İmkân dediğin nedir ki dostum?
Eğer imkânı olanlar daha çok infak etseydi, ALLAH yoluna en çok verenler en varlıklılar olurdu. Bak etrafına, bunun hiç de böyle olmadığını görürsün. Kaldı ki, insan olmak bir imkândır. Akıl paha biçilmez bir imkândır. Sıhhat bir imkândır.
Dahası, ALLAH sonsuz imkândır. Kuran imkândır. Peygamber imkândır. İman imkândır. Namaz imkândır. Oruç imkândır. Bütün bu imkânlardan ne kadar yararlandın? Mesela, ALLAHı imkân olarak gördün mü?
Çocuklarının geleceğini düşünürken, ailenin geleceğini düşünürken, yaşadığın toprakların geleceğini düşünürken, ait olduğun medeniyetin geleceğini düşünürken? Evet bütün bunları düşünürken, ALLAHı da hesaba dahil ettin mi?
Sevrin eteğinde dolaşma dostum. Eğer Mekkenin hakkını verdin ve imkânların tümünü tükettinse, yeni imkânlar üretmek için Medinenin yollarına düş. Düşmanların kalabalık olabilir. Korkma! Dostun büyük, en büyüktür. Fakat En Büyük Dostun yardımı, kulun gücünün bittiği yerde gelir. O yer, Sevrin zirvesidir.
Sevrin eteğinde oturma. Haydi, davran ve tırman. Yükseğe, daha yükseğe, en yükseğe.
Ne var Sevrin tepesinde?
ALLAHın vaat ettiği yardım var.
Niçin oradadır ALLAHın vaat ettiği yardım?
Orası kulun gücünün bittiği yerdir de ondan. İlahi yardım, kulun Ben bittim ya Rab! dediği yerde yetişir.

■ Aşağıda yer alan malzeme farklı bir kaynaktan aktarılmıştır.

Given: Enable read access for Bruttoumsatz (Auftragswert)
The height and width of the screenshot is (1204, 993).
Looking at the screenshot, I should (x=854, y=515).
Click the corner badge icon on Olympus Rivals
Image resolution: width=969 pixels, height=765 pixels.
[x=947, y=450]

Sünnetullah bu, ALLAHın geleneği bu, değişmez âdeti bu. Akıllılık, ALLAHın sünneti bana uysun diye beklemek değildir. Akıllılık, ALLAHın sünnetine uymaktır. Onun eşsiz çalışma tekniğini çözmektir. Bu tekniğin sırrına erip, gereğini yapmaktır.
Peki, nasıl olacak bu iş?
Kolay dostum, çok kolay. Şu formülü unutma: Öncekiler neyle felaha erdilerse, sonrakiler de aynı şeyle felaha erecekler. Çağ değişir, zaman değişir, mekân değişir, imkân değişir, alet değişir. Fakat ?âdet değişmez, temel zaafları ve meziyetleriyle insan değişmez.
İnsan tutmalı dostum, insanı tutmalı. Hiç olmazsa, takım tutanlar kadar heyecan ve aşkla. Hiç olmazsa, zar atanlar kadar umutla ve şevkle. Hiç olmazsa, boğazına kadar günaha batanlar kadar cesaret ve cüretle.
İnsanı tutmalı ve onu onarmalı. İmha olmuş insanı inşa etmeli. Bunun için de yüreğine açılan kapıyı bulup tıklatmalı. Açılmıyor diye ayrılmamalı. Günlerce, haftalarca, hatta aylarca beklemeli. Ha açıldı ha açılacak diye. Kâbenin kapısında bekler gibi beklemeli. Açılırsa eğer, Kâbeye girer gibi girmeli; heyecan zirvede, aşk dorukta?
Kalbe, kalplere giden yolun harita ve pusulası yerine vahyi almalı, Kuranı almalı. Satırdaki âyetlerle sadırdakileri, tohumla toprağı, etle tırnağı, anayla evladı, bülbülle gülü buluşturur gibi buluşturmalı. İş budur, eylem budur, yol budur. Tıpkı Kuran şairi Akifin dediği gibi:
ALLAHa dayan saye sarıl hikmete râm ol
Yol varsa budur bilmiyorum başka çıkar yol
ALLAHa dayan gâyene tevfikini versin
Kurana sarılmazsan eğer yese düşersin.